Jingle Shells

You’re right that these are truly different from the others — and the “almost transparent” one is the giveaway. These are jingle shells / saddle oysters (family Anomiidae), sometimes called “mermaid’s toenails.”
Why one is almost transparent
Jingle shells are extraordinarily thin and built largely of calcite in very ordered, even layers, with little pigment. Thin + ordered + low-pigment = light passes through instead of scattering, so they look translucent gold/amber — almost glassy. (Compare the milky quartz pebble, which is the opposite: white precisely because it’s full of light-scattering inclusions.

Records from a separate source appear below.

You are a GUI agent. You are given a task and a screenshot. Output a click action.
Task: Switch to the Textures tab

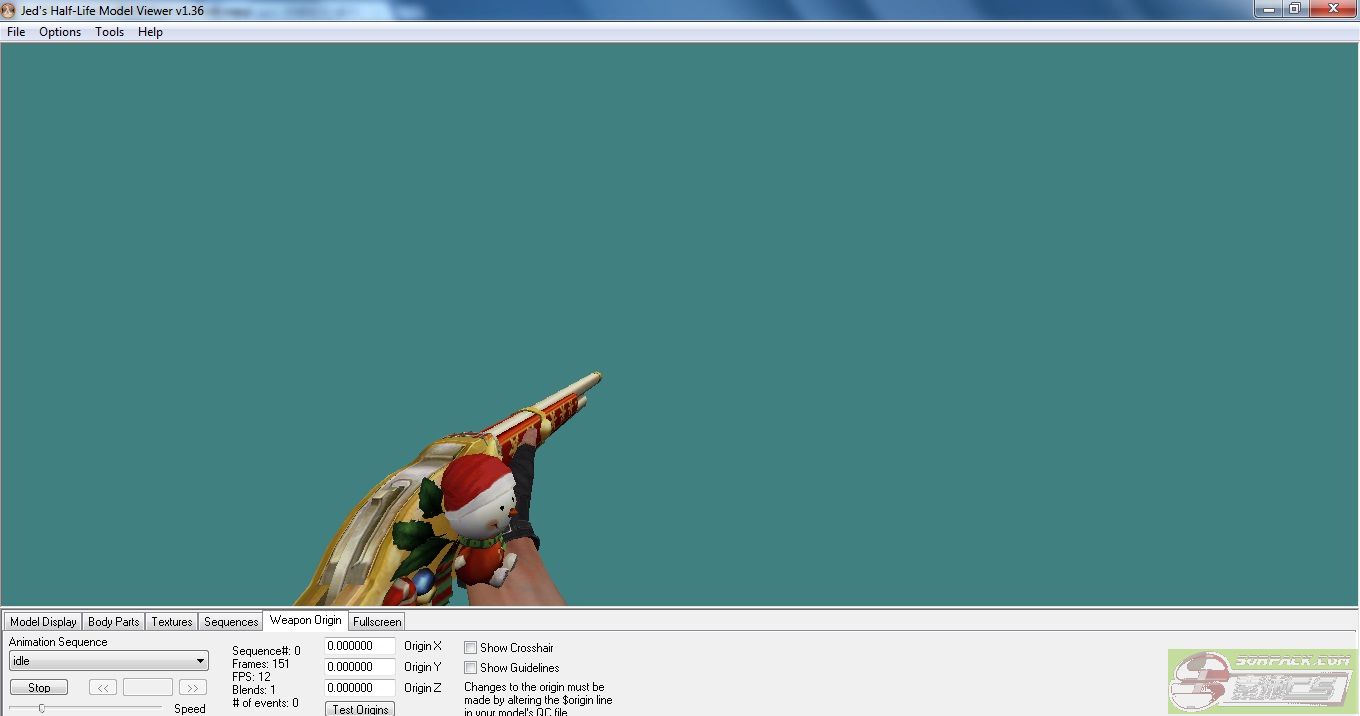pos(171,622)
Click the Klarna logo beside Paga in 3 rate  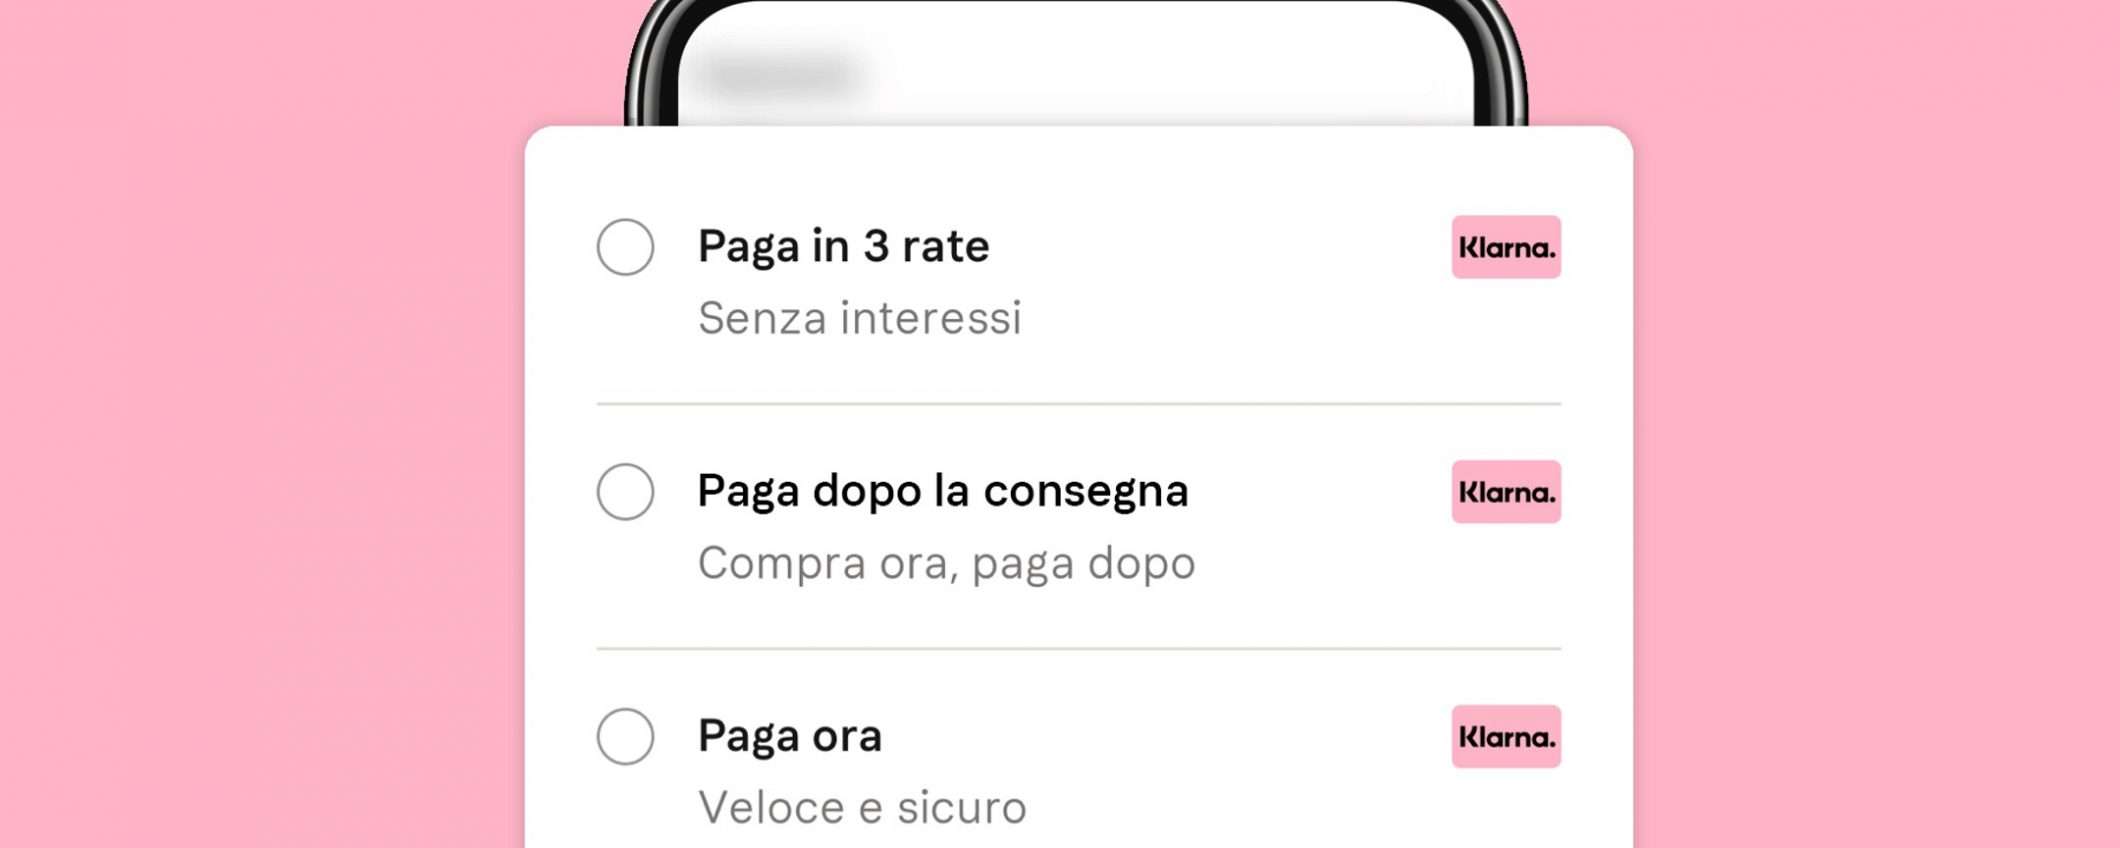click(x=1506, y=247)
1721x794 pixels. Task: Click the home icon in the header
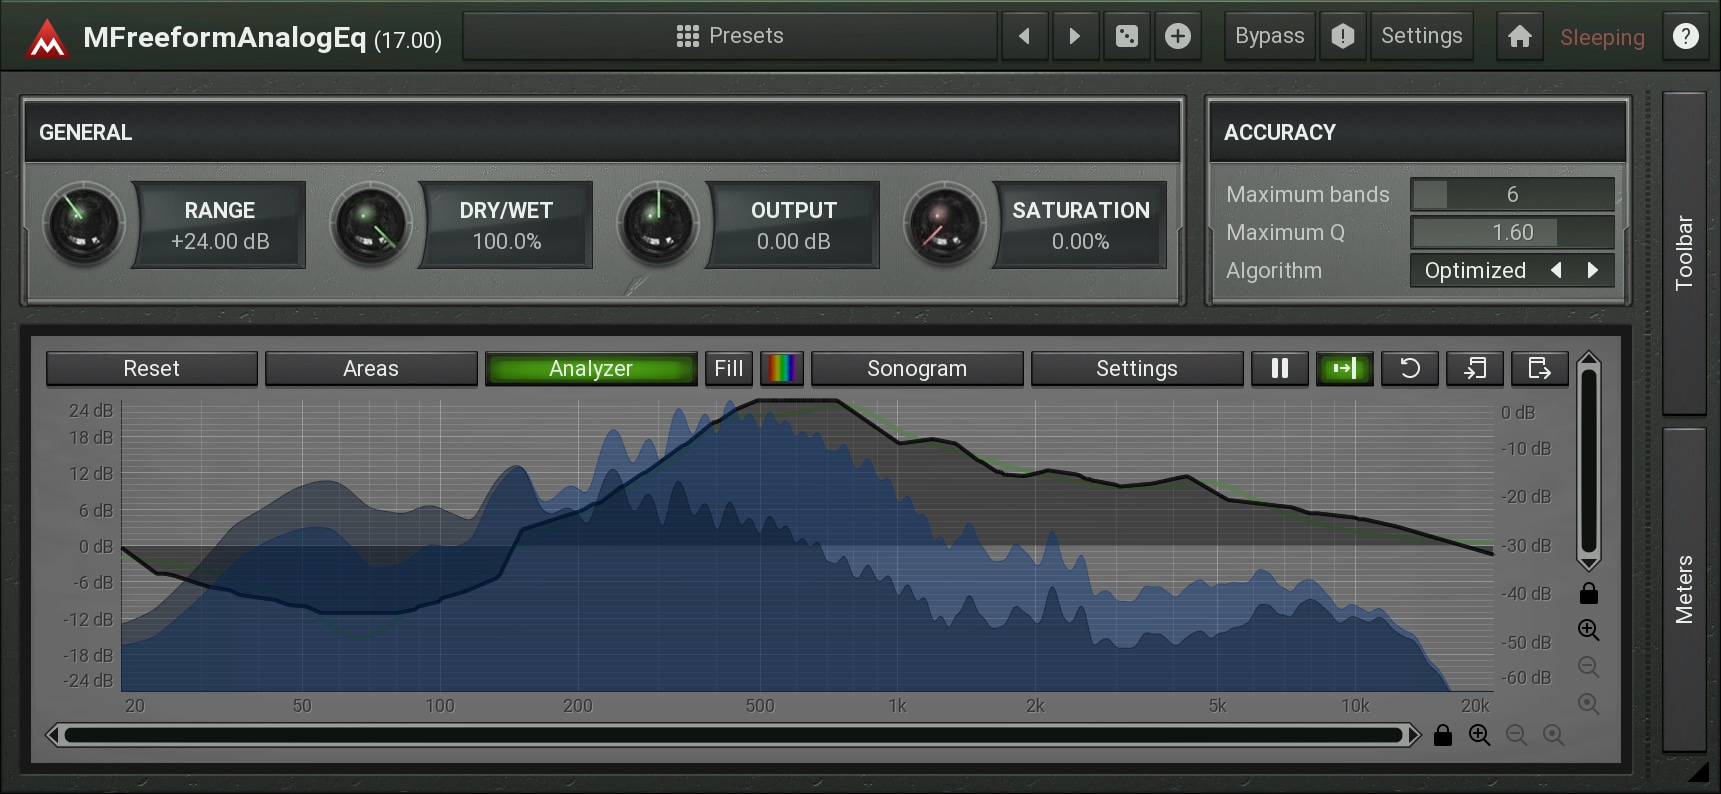(x=1519, y=37)
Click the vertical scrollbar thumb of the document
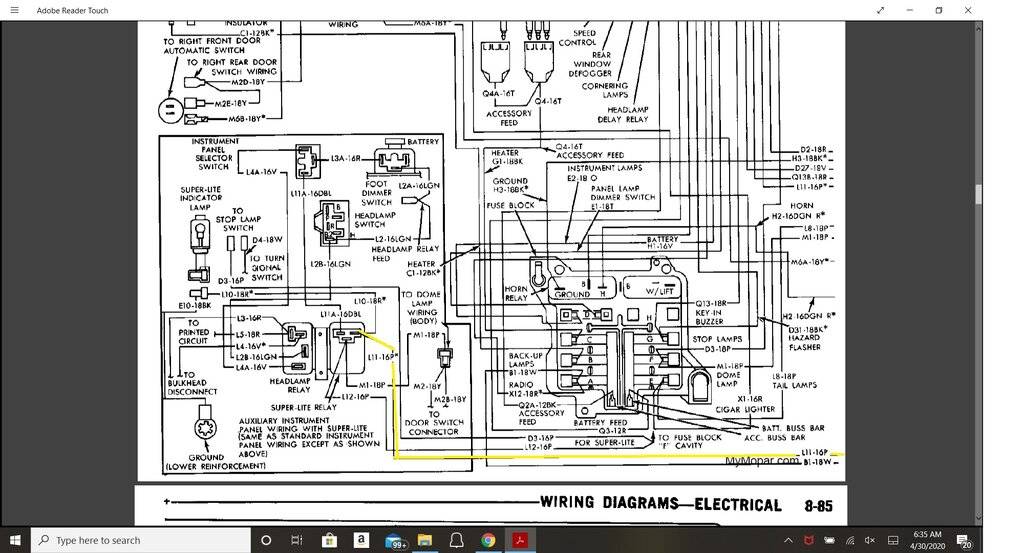This screenshot has height=553, width=1024. click(x=979, y=194)
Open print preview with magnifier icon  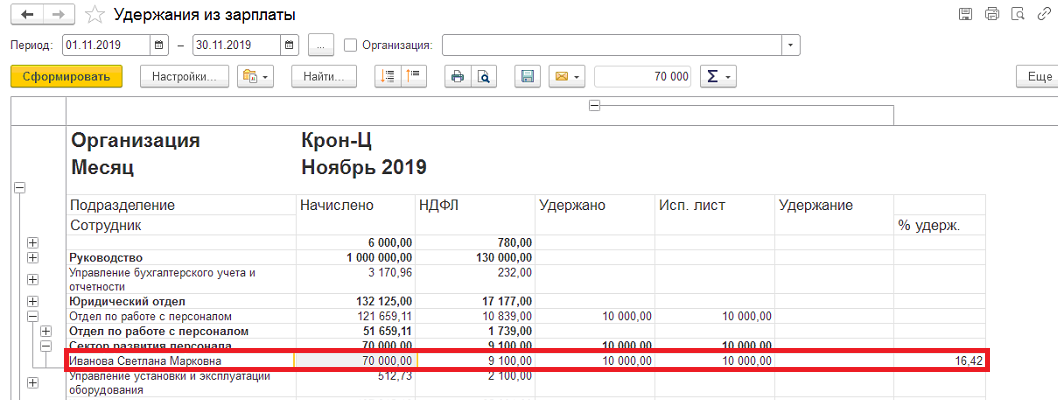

Here there’s nothing to scatter the light, so it stays clear.) The darker one has picked up iron/organic staining (the black-and-amber patches), which is why it reads grey-blue rather than see-through.
The tell-tale hole
Look at the cupped (bottom) view: there’s a hole or a smooth plug near the top. Jingle shells live cemented to rocks and other shells, and they send a calcified byssus (anchor) through that hole to grip the surface. That foramen (hole) is diagnostic — no other common beach shell has it. The top valve is the pretty translucent one; the bottom valve (glued down) has the hole.
What they’re made of & where
Calcium carbonate (mostly calcite) on a protein scaffold, like all shells — just unusually thin and pure, which is the whole reason for the translucency and the faint pearly sheen. They wash up on rocky and sandy shores worldwide; people thread them into wind-chimes because they jingle — hence the name.
Filed under the natural-artifacts collection.